Launched in the 1960s by pianist and teacher Dame Fanny Waterman, who was born in Leeds, the competition has become the most important piano contest in the UK and one of the most important in the world. Waterman, who turned 95 this year, is still its artistic director but announced last year that this competition would be her last. Last week renowned pianist Paul Lewis and BBC Radio 3 editor Adam Gatehouse were announced as her joint-successors.

The Leeds, as it is affectionately known, has helped launch the careers of some of the world’s most famous pianists, including Murray Perahia, Radu Lupu, Andras Schiff and Mitsuko Uchida. The winner of the 2012 competition, 26-year-old Italian Federico Colli (pictured), has already enjoyed a huge career boost.

“Winning the competition was an absolutely life-changing experience.”

“I had a life before the competition and a different life after,” he says. “After the competition, everybody knew me because I had won. It was also an opportunity to improve myself and understand what it means to be a concert pianist, and travel the world, which I am still doing. It was an absolutely life-changing experience.”

This year’s competition received 301 entries from 43 countries. Seventy-nine applicants have been chosen to compete in the live rounds, including four from the UK. Two of them are graduates of Chetham’s School of Music in Manchester: Jamie Bergin, 26, and Yuanfan Yang, 18, who won the keyboard section of the 2012 BBC Young Musician of the Year competition.

The live rounds take place over two weeks and are all open to the public. The first and second rounds, and the semi-finals, take place in the Great Hall at Leeds University, with tickets available for as little as £5. The finals will then be held across two days at Leeds Town Hall, with six pianists getting the chance to perform a concerto with the Hallé Orchestra and its director Mark Elder, before a winner is chosen. The winner receives £20,000 and a string of concert engagements.

Other events include a screening of Bloody Daughter, a documentary film made by Stéphanie Argerich about her mother, the concert pianist Martha Argerich, and a benefit concert on 9 September, during which Colli will share the stage with Chinese star pianist Lang Lang, an ambassador for the competition. Colli will perform in the first half, playing music by Mozart and Mussorgsky, and Lang Lang will round off the concert with music by Chopin.
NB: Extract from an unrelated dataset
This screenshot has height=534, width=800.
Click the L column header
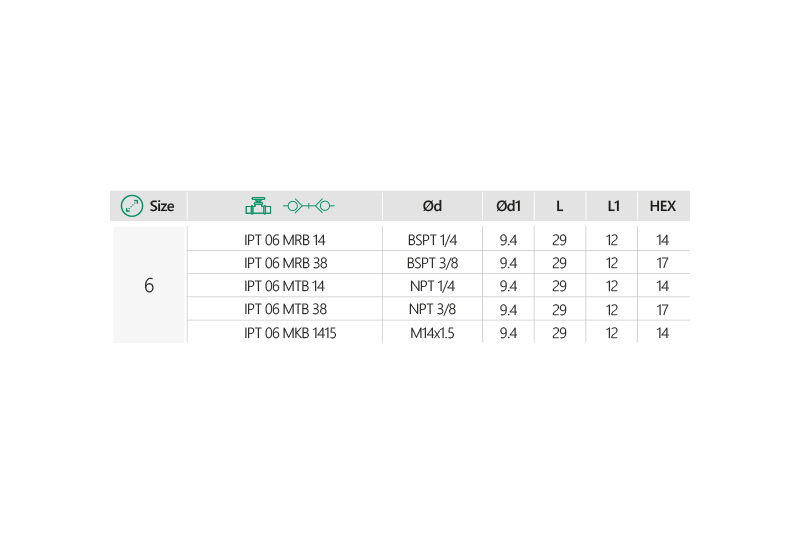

“It will be fascinating for the audience to see two pianists, doing one half of the concert each,” Colli says. “Lang Lang is a great showman as well as a musician and I am looking forward to sharing a recital with him.”

Colli, who had not visited Leeds before 2012, believes the competition has helped promote the city to an international audience. “In the music world, there are five top piano competitions: the Van Cliburn, Chopin, Tchaikovsky, Queen Elisabeth and The Leeds,” he says. “The Leeds is the only one that takes the name of the city, so that is very important for the city and also for the country.”

After things have wrapped up this year, the competition can only hope to find a successor to Dame Fanny who will continue to secure its status on the world stage.

The Leeds International Piano Competition is on 26 Aug-13 Sept, various venues (leedspiano.com)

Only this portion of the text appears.